In the past year, attempts to ban books concerning race and sexuality in American schools have increased exponentially, with parent groups aiming for more control over their kids’ education.  As a result, legislation such as Florida’s HB 1557, also known as the ‘Don’t Say Gay’ Bill, was recently signed into law, which prohibits conversation about sexuality and gender in classrooms K-3, and consequently, the teaching of any books relating to those topics as well. This law is not the only one banning conversation in schools — South Dakota, Missouri, and Texas have all reported record-high efforts to ban books that they claim to be divisive. Toni Morrison’s The Bluest Eye and George Matthew Johnson’s All Boys Aren’t Blue are both examples of targeted books that have been removed from schools in certain suburbs in Florida and Louisiana. A Missouri bill prohibited the use of the New York Times’ “1619 Project” in schools because of its vivid and violent description of how slavery came to America. 

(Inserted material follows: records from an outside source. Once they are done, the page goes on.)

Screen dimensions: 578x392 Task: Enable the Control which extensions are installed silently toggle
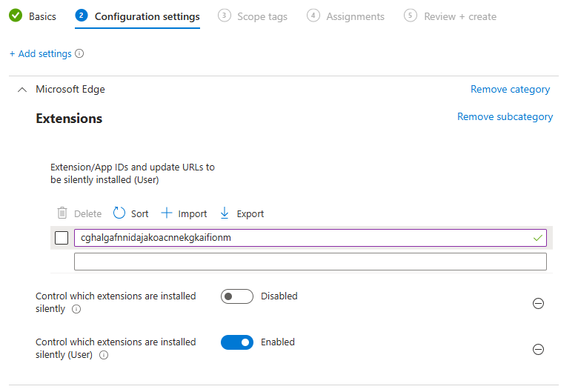tap(237, 296)
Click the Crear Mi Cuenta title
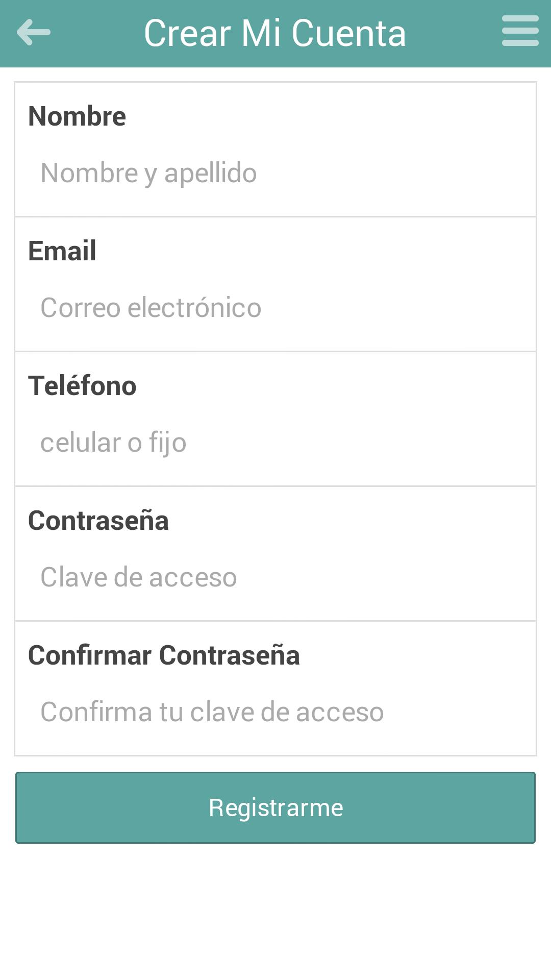 [x=275, y=33]
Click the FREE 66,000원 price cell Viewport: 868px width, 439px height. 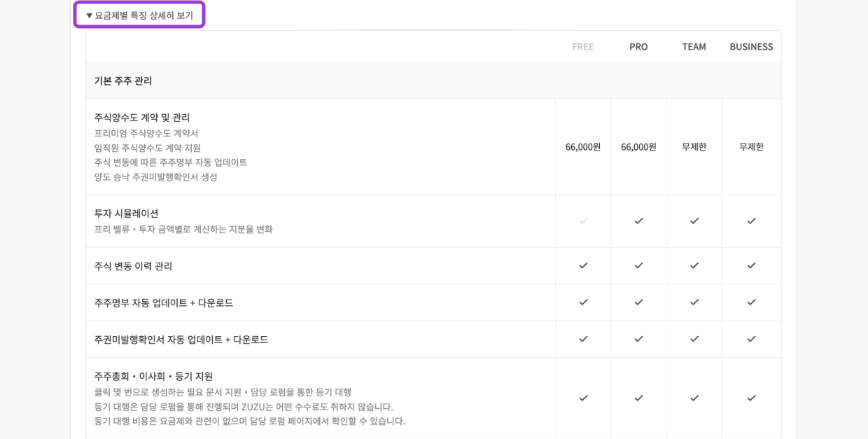[x=583, y=146]
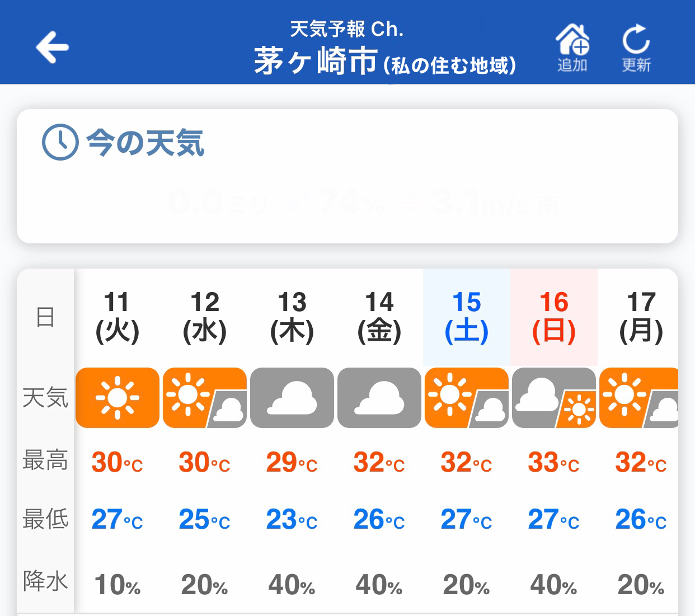The height and width of the screenshot is (616, 695).
Task: Refresh the forecast with the 更新 icon
Action: (x=636, y=48)
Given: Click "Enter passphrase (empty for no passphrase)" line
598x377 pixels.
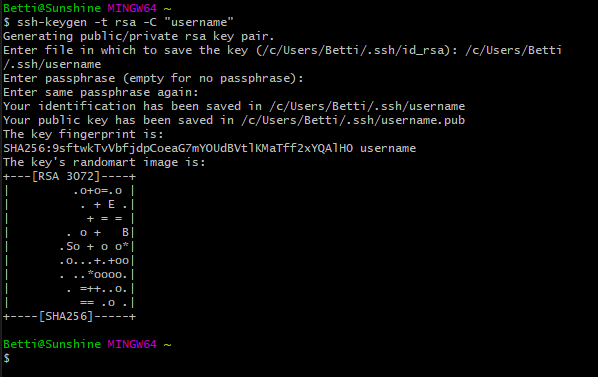Looking at the screenshot, I should click(x=153, y=78).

Backing these bills are none other than parents of the public education system. Moms for Liberty, a conservative organization founded by former school board members, pushes for greater censorship in schools K-12 as they believe it is the parents’ right to choose what is taught in their children’s schools. No Left Turn in Education also pushes for greater censorship, specifically against leftist views and critical race theory (CRT). For instance, So You Want to Talk About Race by Ijeoma Oluo and White Fragility by Robin Diangelo are two books that have been praised for providing an accessible and educational resource to those who want to learn more about racism in the United States. 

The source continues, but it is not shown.